◆ Written exercise: Can you copy out every line of this data, character for character, with nothing changed?

◆ Dataset entries:
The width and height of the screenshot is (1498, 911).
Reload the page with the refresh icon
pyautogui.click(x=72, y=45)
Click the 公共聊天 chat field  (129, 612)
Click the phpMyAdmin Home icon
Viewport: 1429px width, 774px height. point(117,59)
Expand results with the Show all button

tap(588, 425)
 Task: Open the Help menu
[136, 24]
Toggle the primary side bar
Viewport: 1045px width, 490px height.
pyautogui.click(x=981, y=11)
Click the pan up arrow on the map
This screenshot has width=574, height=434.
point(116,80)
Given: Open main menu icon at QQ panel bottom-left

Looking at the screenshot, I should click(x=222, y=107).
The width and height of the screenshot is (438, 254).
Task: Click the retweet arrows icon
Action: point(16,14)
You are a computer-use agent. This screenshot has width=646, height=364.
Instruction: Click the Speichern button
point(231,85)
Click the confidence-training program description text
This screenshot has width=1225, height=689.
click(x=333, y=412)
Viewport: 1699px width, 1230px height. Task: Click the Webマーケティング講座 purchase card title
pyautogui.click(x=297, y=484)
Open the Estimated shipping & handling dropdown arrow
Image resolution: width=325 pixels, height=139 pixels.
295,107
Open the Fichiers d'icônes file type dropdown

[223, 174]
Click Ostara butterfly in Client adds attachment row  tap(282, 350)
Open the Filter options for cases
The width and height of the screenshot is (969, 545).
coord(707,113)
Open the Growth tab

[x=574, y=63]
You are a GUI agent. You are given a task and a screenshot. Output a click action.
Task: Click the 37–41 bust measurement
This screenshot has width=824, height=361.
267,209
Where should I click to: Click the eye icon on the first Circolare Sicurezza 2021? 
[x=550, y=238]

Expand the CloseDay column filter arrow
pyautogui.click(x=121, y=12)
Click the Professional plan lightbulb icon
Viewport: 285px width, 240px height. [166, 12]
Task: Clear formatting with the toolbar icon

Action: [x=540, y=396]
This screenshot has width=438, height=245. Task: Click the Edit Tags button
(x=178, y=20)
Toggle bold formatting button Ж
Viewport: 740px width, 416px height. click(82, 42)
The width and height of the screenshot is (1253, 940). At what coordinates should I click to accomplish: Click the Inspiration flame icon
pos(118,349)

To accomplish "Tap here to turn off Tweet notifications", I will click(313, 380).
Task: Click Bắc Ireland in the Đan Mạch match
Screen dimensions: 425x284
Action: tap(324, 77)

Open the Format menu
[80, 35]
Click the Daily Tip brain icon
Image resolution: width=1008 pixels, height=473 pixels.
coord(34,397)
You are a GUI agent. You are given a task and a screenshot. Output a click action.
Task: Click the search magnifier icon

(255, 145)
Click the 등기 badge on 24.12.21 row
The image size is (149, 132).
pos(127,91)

◆ Solution to the exercise:
The width and height of the screenshot is (1498, 911).
Reload the page with the refresh icon
pyautogui.click(x=72, y=45)
Click the 公共聊天 chat field  (129, 612)
Click the phpMyAdmin Home icon
Viewport: 1429px width, 774px height. point(117,59)
Expand results with the Show all button

tap(588, 425)
 Task: Open the Help menu
[136, 24]
Toggle the primary side bar
Viewport: 1045px width, 490px height.
pyautogui.click(x=981, y=11)
Click the pan up arrow on the map
This screenshot has width=574, height=434.
point(116,80)
Given: Open main menu icon at QQ panel bottom-left

Looking at the screenshot, I should click(x=222, y=107).
The width and height of the screenshot is (438, 254).
Task: Click the retweet arrows icon
Action: point(16,14)
You are a computer-use agent. This screenshot has width=646, height=364.
Instruction: Click the Speichern button
point(231,85)
Click the confidence-training program description text
This screenshot has width=1225, height=689.
click(x=333, y=412)
Viewport: 1699px width, 1230px height. Task: Click the Webマーケティング講座 purchase card title
pyautogui.click(x=297, y=484)
Open the Estimated shipping & handling dropdown arrow
Image resolution: width=325 pixels, height=139 pixels.
295,107
Open the Fichiers d'icônes file type dropdown

[223, 174]
Click Ostara butterfly in Client adds attachment row  tap(282, 350)
Open the Filter options for cases
The width and height of the screenshot is (969, 545).
coord(707,113)
Open the Growth tab

[x=574, y=63]
You are a GUI agent. You are given a task and a screenshot. Output a click action.
Task: Click the 37–41 bust measurement
This screenshot has width=824, height=361.
267,209
Where should I click to: Click the eye icon on the first Circolare Sicurezza 2021? 
[x=550, y=238]

Expand the CloseDay column filter arrow
pyautogui.click(x=121, y=12)
Click the Professional plan lightbulb icon
Viewport: 285px width, 240px height. [166, 12]
Task: Clear formatting with the toolbar icon

Action: [x=540, y=396]
This screenshot has width=438, height=245. Task: Click the Edit Tags button
(x=178, y=20)
Toggle bold formatting button Ж
Viewport: 740px width, 416px height. click(82, 42)
The width and height of the screenshot is (1253, 940). At what coordinates should I click to accomplish: Click the Inspiration flame icon
pos(118,349)

To accomplish "Tap here to turn off Tweet notifications", I will click(313, 380).
Task: Click Bắc Ireland in the Đan Mạch match
Screen dimensions: 425x284
Action: tap(324, 77)

Open the Format menu
[80, 35]
Click the Daily Tip brain icon
Image resolution: width=1008 pixels, height=473 pixels.
coord(34,397)
You are a GUI agent. You are given a task and a screenshot. Output a click action.
Task: Click the search magnifier icon

(255, 145)
Click the 등기 badge on 24.12.21 row
The image size is (149, 132).
pos(127,91)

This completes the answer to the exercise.